◆ AIM OF THE EXERCISE: Gather every line in the listing below that contains the string "width", and copy each one out in full.

◆ DATA FOR THE TASK:
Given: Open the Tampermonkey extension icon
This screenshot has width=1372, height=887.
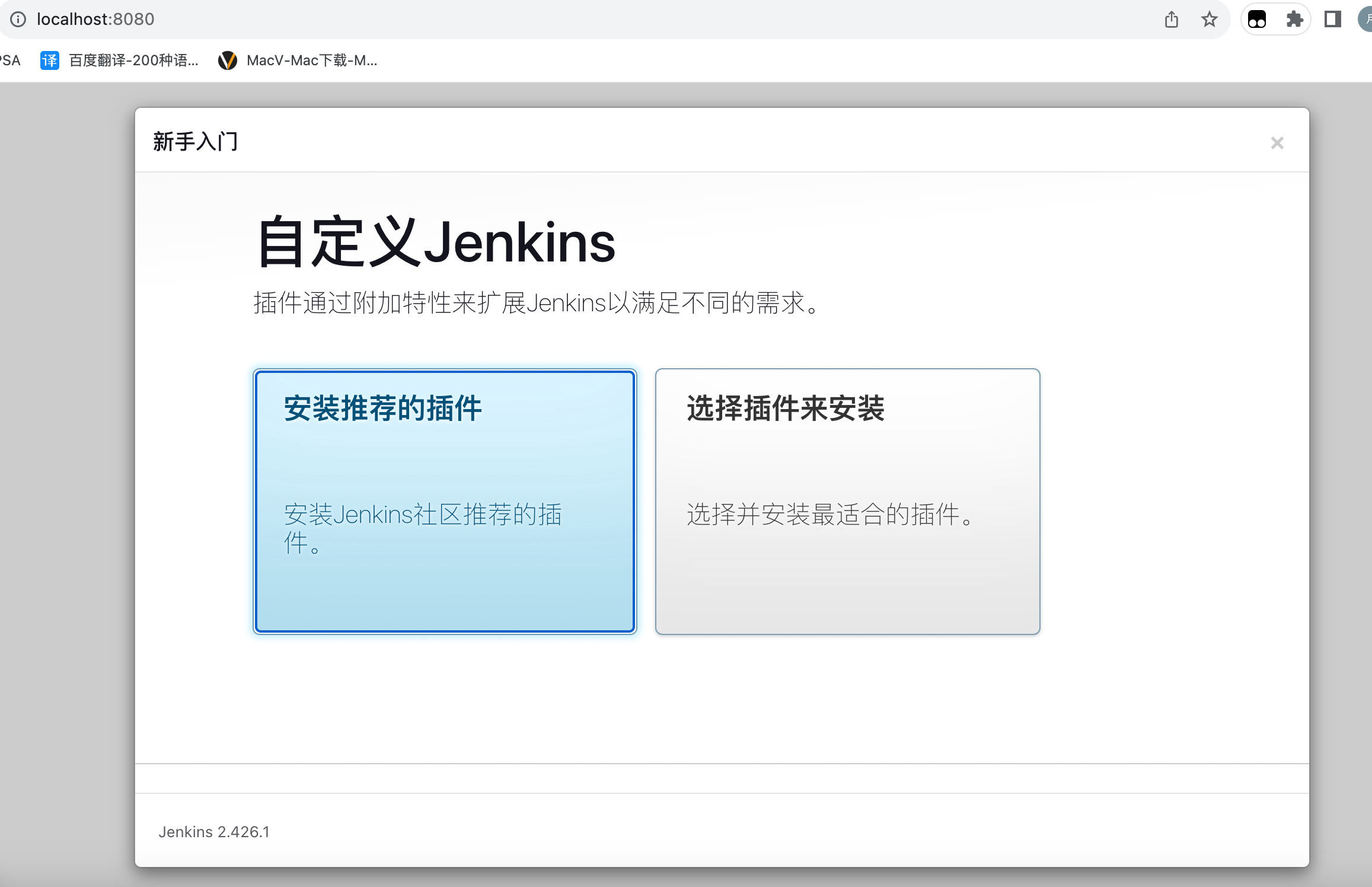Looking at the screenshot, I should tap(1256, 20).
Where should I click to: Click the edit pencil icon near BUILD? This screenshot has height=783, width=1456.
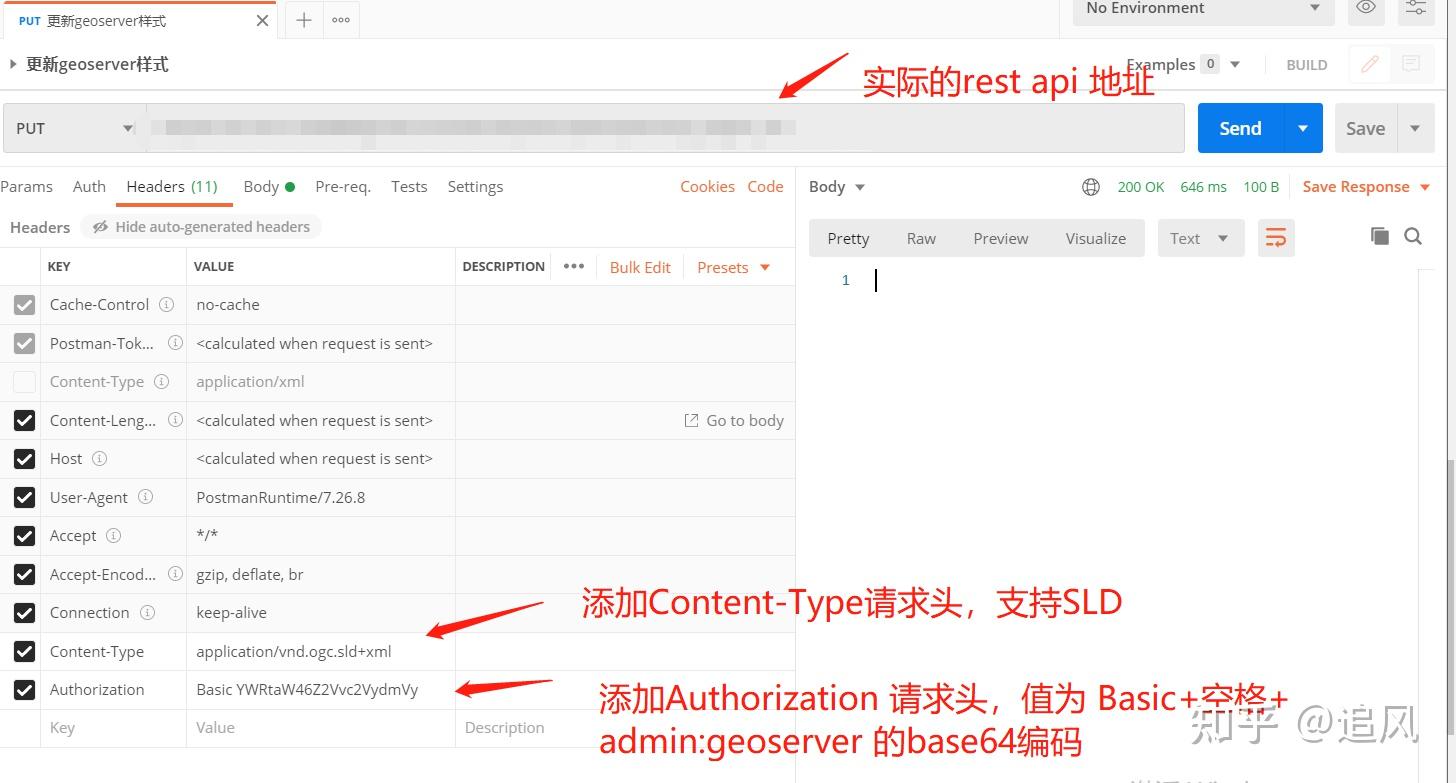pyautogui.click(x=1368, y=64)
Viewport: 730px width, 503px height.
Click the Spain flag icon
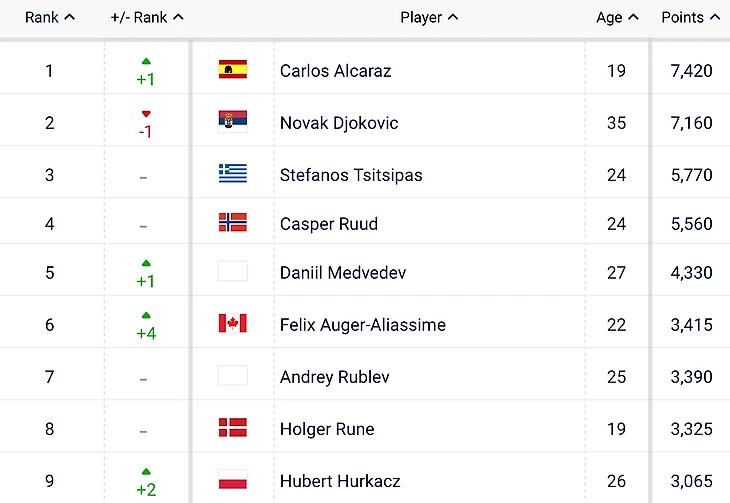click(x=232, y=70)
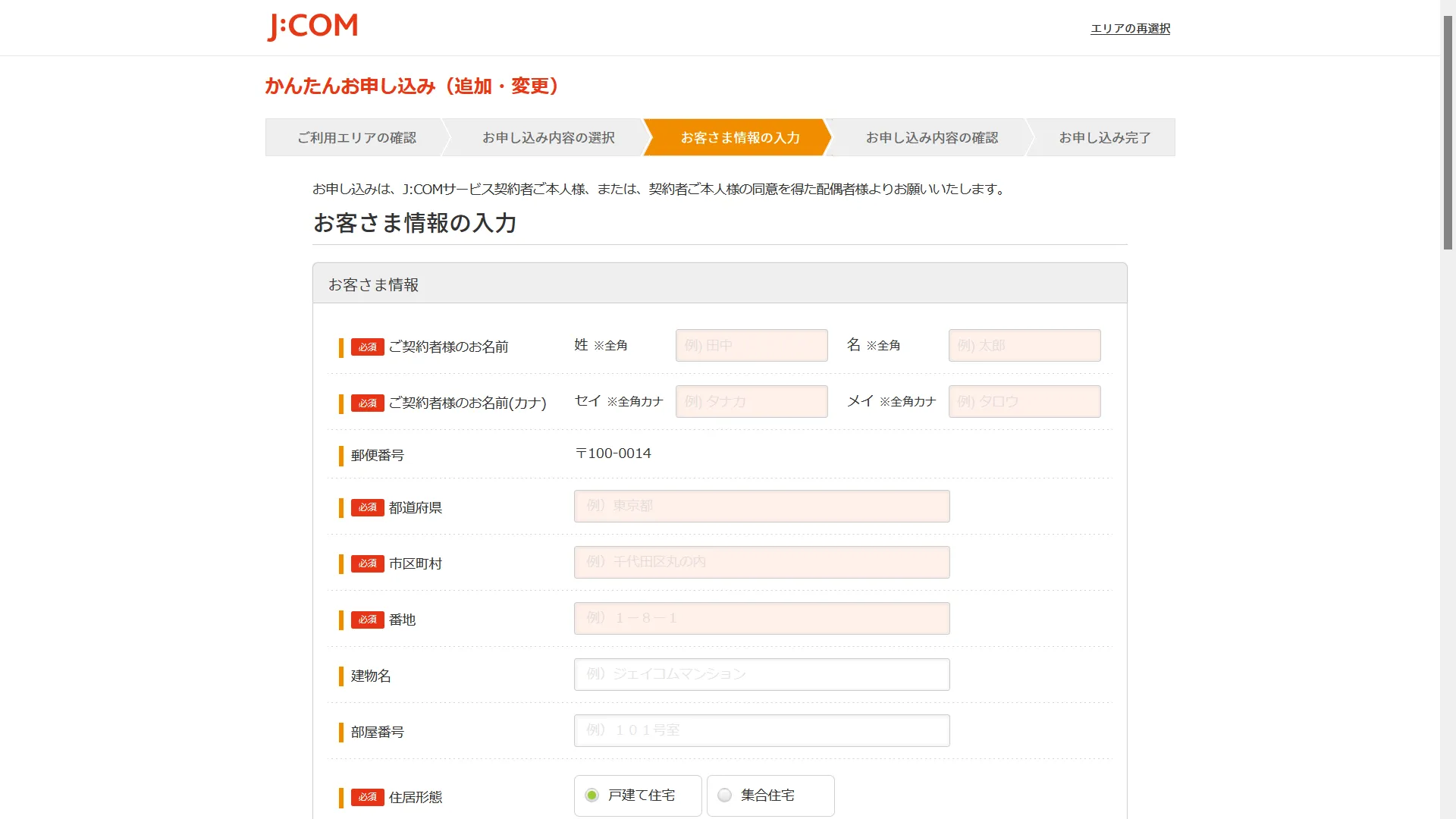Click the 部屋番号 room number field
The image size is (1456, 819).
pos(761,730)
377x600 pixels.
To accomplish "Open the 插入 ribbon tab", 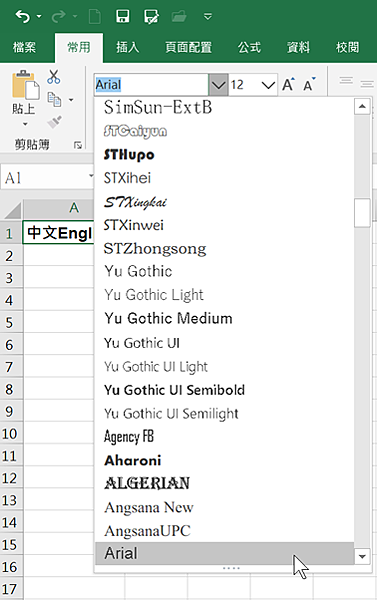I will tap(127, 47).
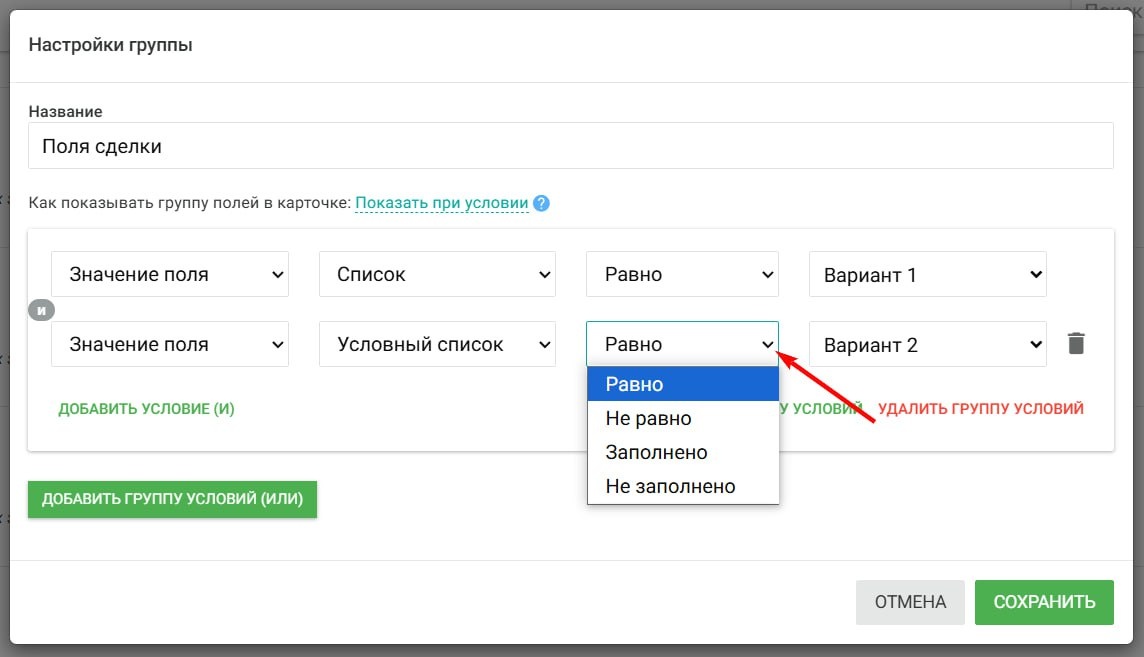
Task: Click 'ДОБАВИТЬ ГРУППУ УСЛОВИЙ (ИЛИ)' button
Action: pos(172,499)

◆ EXERCISE SOLUTION:
This screenshot has width=1372, height=887.
Where should I click to: Click the edit pencil icon near BUILD? This screenshot has height=783, width=1456.
Viewport: 730px width, 503px height.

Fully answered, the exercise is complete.